The basic architechture I am trying to thrash out passes data objects
around with a checklist of what needs to happen to them.  There is a
bandwidth penalty here, but it allows for quite a bit of extensibility
(I hope).

;> . . .  I tend to discount the overheads in handling small (several
;> element to scalar) data structures, because if that is all there
;> is, then the application is unlikely to be large, and there should
;> be lots of spare machine cycles.  When the work grows, if the
;> application is well designed, so does the size of your data
;> entities.

I am not convinced that this is true for all applications.  Also there
generally needs to be several design iterations before an application
is "well designed".   It is true that MANY (probably MOST)
applications can be handled quite nicely using an APLish approach.  

;> Making APL hardware could involve implementing a lot of APL
;> as "machine instructions", but that really means microcode -
;> . . . [much deleted]

I think that you are talking about a conventional von neuman
architecture (cpu with bus leading to memory in which is stored
instructions and data).  I am being a little more "blue sky" than
that.  (I can almost afford to:  I'm a college student 8^)

;> The nature of the enhancements depend very much on what you
;> consider the key APL level operations to be.  My own list of 
;> crucial favourites would include reshape, dyadic iota, 
;> compress, reduce, and generalized inner products (or at least
;> and.equals).

A nice selection.

;> Operations on Boolean arrays would also be very high on the list,
;> as would comparisons, especially those for integer and character
;> data.

Given a fairly decent architecture these SHOULD be fast.  Look at the
occurance of blitters in recent personal computers.  (fast bit
manipulation does nice things to performance where applicable).

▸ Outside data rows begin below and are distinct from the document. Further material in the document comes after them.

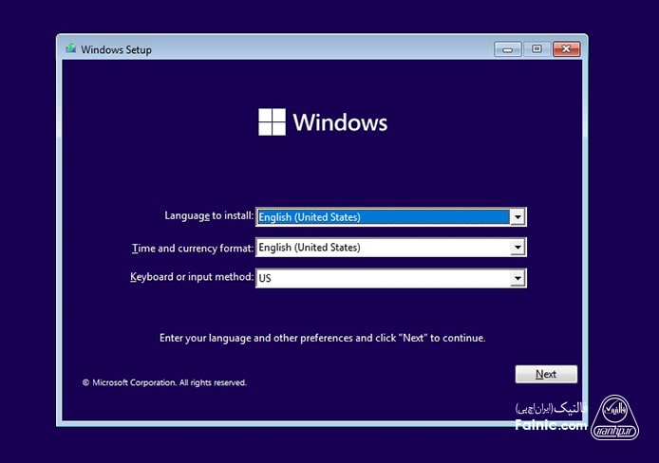
Task: Click the "Time and currency format" label
Action: pos(193,248)
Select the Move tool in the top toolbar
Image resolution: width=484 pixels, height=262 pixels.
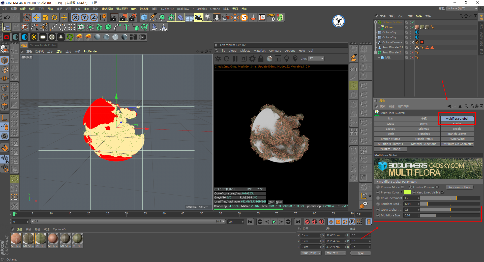(36, 17)
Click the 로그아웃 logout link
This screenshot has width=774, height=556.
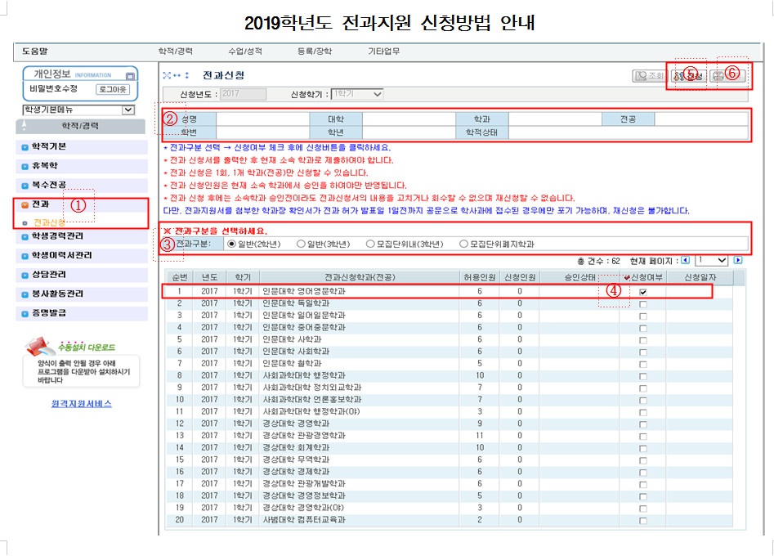click(114, 89)
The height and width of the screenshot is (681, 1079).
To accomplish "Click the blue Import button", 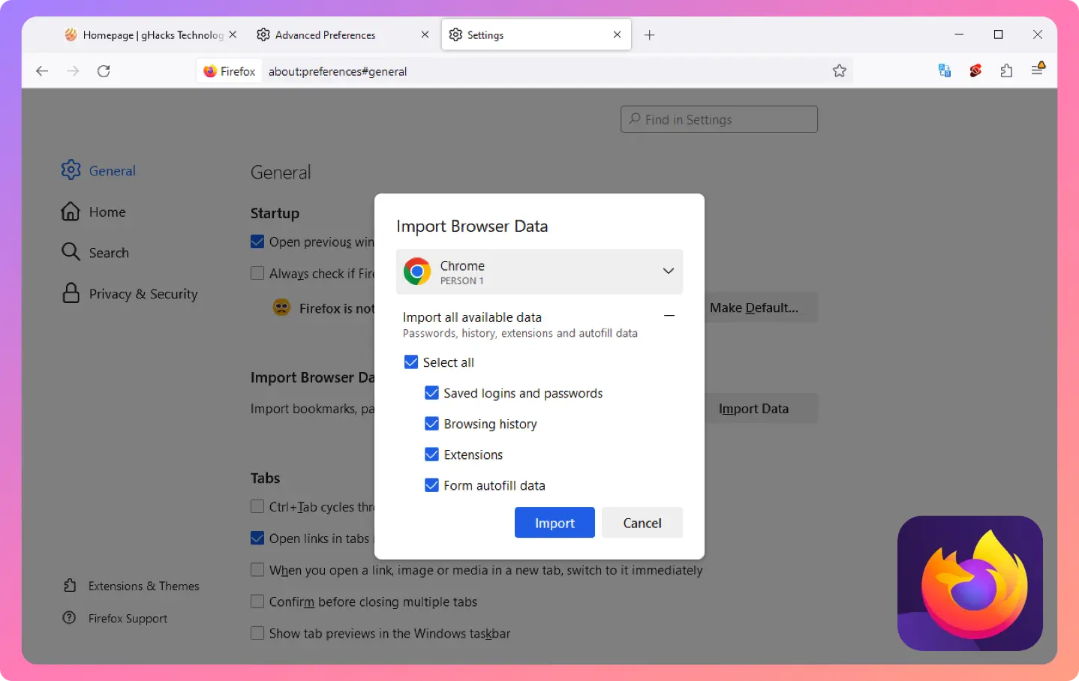I will 555,523.
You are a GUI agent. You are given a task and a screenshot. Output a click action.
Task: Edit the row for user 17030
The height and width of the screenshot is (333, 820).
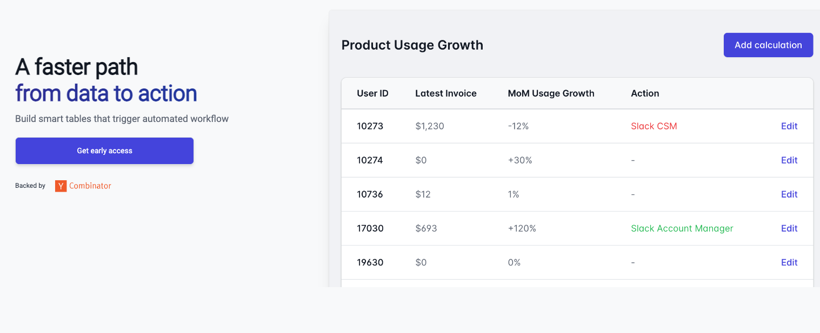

;> . . .  One operation implicit in any APL that is crucial is the
;> allocation of storage for data entities.  . . .

That is why I am trying for an architecture which is based on a
communication model.  There are penalties, but there should be big
advantages.  The question (a big one) is how to organize things.

;> On the other hand, I don't really care that much how fast 
;> the trig functions or domino run, nor that much how fast 
;> exponentiation and the like are.  . . .

I do.  Trancendental functions and domino do nice things to
applications which would other wise require massive looping.  Could I
get you to agree that base 2 logarithms should be fast?

;> The most crucial item in a lot of cases is just workspace size.

Considering the current state of technology, I have been assuming a
reasonably massive memory resource, though with varying levels of
caching/mass-storage.

;> Personally, I don't think (single user machine) that you have
;> to provide multiple "control streams" or simultaneous processing
;> of user level tasks, but some parallelism in the execution of
;> array operations - or a high speed vector processing scheme -
;> could provide a major boost in performance.

There are two kinds of parallelism I am considering.  (1) User-level
parallelism (coarse-grained) and (2) User-invisible (fine-grained).
(1) is more of a software issue, and (2) is more of a hardware issue.

;> In many operations on conformal arrays, the (logical) structure of
;> the data is not important during the actual computation step.

I don't quite follow you here.  What are you saying?

;> [description of practical vector operation: skipping over parts of
;> memory] . . .

;> In real world terms, another major performance boost is a true
;> native APL file system - one that stores the components in their
;> internal representation.  . . .  The idea of making APL the operating
;> system, and giving it complete and direct control over the system
;> had a considerable appeal.  The benefits could be enormous.

exactly!

I hope I am not being too foggy on details here.  If anyone feels I
should elaborate on any of the points here (assuming anyone is
interested) don't hesitate to tell me.

--
Raul
--